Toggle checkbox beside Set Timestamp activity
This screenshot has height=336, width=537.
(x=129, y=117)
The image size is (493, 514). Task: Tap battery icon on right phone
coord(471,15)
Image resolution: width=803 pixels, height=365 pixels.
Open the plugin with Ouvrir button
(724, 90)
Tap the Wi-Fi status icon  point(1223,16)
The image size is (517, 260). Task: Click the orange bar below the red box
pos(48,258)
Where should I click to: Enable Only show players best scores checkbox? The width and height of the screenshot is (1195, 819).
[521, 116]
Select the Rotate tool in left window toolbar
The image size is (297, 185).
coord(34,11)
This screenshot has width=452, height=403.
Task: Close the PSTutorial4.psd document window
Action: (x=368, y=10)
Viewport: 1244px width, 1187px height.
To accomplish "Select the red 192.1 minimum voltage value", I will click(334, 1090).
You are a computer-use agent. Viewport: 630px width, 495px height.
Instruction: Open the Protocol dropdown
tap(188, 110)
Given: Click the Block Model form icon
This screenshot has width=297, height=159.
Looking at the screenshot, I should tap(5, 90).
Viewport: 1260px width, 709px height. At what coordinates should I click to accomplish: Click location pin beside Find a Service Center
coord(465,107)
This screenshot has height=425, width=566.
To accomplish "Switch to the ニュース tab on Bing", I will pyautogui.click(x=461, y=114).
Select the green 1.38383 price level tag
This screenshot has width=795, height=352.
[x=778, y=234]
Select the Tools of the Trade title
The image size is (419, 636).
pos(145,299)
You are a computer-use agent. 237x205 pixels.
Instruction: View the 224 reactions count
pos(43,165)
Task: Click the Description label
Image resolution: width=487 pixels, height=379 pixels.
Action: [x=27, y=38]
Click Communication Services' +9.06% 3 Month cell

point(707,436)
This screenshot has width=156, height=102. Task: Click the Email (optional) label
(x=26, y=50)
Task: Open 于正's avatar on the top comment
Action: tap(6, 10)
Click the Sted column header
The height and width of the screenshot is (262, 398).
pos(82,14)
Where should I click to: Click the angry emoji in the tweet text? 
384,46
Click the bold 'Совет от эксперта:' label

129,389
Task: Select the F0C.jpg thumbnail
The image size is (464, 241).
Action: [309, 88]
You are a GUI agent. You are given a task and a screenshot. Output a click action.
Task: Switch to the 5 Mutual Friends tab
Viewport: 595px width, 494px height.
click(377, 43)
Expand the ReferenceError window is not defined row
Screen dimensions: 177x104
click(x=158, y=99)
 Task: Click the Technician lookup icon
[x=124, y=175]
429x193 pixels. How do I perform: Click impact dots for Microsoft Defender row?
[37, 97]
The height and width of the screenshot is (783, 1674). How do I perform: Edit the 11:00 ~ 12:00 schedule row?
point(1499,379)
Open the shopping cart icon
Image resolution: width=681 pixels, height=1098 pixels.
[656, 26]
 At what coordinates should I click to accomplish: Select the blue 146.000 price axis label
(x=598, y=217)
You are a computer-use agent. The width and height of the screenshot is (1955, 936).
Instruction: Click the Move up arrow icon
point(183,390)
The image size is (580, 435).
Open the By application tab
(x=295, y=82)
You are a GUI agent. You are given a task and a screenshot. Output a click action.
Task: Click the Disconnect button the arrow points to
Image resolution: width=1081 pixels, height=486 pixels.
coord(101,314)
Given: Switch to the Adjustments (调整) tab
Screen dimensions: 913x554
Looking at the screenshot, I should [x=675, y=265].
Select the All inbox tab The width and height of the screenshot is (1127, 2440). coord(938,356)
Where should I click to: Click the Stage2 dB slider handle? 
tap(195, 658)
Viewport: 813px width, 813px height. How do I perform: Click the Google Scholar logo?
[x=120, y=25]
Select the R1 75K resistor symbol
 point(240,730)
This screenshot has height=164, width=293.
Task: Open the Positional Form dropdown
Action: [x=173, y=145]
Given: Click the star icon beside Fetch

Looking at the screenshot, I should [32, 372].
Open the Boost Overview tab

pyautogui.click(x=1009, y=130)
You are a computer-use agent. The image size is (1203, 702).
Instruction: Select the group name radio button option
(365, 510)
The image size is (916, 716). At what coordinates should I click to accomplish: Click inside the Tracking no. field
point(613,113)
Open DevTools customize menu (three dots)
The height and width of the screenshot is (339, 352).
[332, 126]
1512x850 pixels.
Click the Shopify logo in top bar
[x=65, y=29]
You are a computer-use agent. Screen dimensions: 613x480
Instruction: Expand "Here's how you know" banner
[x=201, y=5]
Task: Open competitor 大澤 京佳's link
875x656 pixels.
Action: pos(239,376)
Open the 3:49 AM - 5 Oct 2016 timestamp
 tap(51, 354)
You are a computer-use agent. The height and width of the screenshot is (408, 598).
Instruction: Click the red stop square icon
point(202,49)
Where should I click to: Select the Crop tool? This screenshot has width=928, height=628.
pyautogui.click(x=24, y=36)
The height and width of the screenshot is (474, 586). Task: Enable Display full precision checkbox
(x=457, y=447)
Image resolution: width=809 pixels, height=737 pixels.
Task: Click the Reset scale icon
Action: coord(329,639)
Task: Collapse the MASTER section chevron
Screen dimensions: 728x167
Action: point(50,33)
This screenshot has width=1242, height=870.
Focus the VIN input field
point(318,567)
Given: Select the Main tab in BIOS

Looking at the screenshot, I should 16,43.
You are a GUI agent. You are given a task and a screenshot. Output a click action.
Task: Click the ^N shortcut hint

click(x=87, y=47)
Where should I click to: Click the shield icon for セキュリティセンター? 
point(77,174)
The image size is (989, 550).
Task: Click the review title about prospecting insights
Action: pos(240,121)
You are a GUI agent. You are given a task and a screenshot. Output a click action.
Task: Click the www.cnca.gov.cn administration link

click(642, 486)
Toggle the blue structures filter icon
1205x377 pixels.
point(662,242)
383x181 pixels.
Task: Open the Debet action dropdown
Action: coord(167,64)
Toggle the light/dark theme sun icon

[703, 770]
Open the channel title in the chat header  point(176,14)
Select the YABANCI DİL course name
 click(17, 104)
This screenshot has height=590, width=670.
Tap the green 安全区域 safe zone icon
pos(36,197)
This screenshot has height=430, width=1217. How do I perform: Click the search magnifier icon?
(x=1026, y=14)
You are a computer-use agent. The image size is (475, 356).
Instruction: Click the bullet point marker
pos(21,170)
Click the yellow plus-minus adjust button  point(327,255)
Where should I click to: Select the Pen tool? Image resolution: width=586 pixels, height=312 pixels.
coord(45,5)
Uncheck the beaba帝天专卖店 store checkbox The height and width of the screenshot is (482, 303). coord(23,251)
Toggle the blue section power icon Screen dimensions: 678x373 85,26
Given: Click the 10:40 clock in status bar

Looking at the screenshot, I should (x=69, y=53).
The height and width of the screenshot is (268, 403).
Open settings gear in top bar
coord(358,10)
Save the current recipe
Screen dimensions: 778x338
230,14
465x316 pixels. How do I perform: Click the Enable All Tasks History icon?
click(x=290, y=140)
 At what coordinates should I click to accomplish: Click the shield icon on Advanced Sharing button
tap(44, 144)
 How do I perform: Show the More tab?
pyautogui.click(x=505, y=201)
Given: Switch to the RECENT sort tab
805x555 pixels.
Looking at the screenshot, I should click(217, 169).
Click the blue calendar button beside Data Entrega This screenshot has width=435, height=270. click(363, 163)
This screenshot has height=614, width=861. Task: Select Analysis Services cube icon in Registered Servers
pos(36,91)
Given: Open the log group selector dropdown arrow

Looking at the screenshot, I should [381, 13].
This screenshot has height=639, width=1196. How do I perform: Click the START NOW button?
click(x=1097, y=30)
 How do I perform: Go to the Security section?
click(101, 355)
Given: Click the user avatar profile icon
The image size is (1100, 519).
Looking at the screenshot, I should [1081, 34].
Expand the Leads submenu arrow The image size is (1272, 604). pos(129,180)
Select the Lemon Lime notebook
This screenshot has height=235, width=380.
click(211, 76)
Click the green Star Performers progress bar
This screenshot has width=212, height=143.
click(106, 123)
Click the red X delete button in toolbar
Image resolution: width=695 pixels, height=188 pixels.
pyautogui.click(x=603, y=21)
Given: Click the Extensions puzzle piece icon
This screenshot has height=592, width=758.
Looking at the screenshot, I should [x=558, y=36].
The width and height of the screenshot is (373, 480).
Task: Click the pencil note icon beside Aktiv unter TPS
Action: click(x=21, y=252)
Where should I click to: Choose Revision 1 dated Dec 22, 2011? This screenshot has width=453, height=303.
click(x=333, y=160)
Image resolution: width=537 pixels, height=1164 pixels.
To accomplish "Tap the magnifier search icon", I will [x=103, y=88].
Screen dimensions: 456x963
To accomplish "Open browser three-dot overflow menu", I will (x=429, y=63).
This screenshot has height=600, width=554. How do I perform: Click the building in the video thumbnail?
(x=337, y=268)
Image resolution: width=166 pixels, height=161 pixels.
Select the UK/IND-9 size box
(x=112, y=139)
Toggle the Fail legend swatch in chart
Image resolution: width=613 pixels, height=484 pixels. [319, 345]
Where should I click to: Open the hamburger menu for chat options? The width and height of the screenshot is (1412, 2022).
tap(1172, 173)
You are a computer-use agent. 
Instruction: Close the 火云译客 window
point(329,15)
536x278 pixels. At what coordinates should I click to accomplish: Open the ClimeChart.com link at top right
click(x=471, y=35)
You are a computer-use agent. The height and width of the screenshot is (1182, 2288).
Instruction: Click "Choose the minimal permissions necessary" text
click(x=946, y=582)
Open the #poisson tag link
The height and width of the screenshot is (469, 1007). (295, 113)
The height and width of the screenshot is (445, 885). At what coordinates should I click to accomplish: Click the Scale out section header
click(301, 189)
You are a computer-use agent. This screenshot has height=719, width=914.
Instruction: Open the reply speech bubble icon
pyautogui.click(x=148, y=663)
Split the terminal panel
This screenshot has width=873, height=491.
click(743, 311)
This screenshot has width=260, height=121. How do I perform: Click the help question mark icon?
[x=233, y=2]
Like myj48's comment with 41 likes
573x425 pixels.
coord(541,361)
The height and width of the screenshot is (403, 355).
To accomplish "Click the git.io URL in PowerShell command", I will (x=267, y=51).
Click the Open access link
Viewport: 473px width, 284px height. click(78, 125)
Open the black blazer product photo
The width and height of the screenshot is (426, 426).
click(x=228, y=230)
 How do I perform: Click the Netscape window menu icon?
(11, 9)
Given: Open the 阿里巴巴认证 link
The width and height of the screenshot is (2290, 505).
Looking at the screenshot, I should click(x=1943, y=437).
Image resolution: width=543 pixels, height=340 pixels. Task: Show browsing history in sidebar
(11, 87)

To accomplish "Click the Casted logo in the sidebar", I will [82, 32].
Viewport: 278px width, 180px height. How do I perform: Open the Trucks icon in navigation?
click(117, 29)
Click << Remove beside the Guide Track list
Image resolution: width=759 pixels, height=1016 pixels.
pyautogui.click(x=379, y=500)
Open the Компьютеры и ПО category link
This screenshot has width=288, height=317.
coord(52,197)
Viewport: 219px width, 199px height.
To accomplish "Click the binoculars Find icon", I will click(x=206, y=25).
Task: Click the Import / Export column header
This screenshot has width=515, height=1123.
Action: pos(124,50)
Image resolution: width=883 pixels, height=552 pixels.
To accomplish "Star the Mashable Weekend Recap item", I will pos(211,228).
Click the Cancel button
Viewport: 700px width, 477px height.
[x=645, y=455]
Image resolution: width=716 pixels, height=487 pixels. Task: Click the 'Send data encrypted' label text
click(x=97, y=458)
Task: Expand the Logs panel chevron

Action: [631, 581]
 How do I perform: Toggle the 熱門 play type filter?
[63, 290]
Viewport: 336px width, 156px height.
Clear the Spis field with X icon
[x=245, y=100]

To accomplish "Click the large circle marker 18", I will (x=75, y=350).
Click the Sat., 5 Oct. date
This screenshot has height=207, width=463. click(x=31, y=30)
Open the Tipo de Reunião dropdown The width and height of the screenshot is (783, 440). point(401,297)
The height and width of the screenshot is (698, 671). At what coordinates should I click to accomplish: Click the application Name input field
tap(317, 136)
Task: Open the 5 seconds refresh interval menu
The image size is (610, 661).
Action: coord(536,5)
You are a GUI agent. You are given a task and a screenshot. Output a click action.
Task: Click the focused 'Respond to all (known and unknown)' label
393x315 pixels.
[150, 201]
※ ※ ※
→ What is needed:
Since only part of the listing is wanted, copy exactly the lines from the one holding "Instruction: Open the Protocol dropdown" to the one holding "Task: Switch to the 5 Mutual Friends tab", both included.

→ Solution to the problem:
Instruction: Open the Protocol dropdown
tap(188, 110)
Given: Click the Block Model form icon
This screenshot has width=297, height=159.
Looking at the screenshot, I should tap(5, 90).
Viewport: 1260px width, 709px height. At what coordinates should I click to accomplish: Click location pin beside Find a Service Center
coord(465,107)
This screenshot has height=425, width=566.
To accomplish "Switch to the ニュース tab on Bing", I will pyautogui.click(x=461, y=114).
Select the green 1.38383 price level tag
This screenshot has width=795, height=352.
[x=778, y=234]
Select the Tools of the Trade title
The image size is (419, 636).
pos(145,299)
You are a computer-use agent. 237x205 pixels.
Instruction: View the 224 reactions count
pos(43,165)
Task: Click the Description label
Image resolution: width=487 pixels, height=379 pixels.
Action: [x=27, y=38]
Click Communication Services' +9.06% 3 Month cell

point(707,436)
This screenshot has width=156, height=102. Task: Click the Email (optional) label
(x=26, y=50)
Task: Open 于正's avatar on the top comment
Action: tap(6, 10)
Click the Sted column header
The height and width of the screenshot is (262, 398).
pos(82,14)
Where should I click to: Click the angry emoji in the tweet text? 
384,46
Click the bold 'Совет от эксперта:' label

129,389
Task: Select the F0C.jpg thumbnail
The image size is (464, 241).
Action: [309, 88]
You are a GUI agent. You are given a task and a screenshot. Output a click action.
Task: Switch to the 5 Mutual Friends tab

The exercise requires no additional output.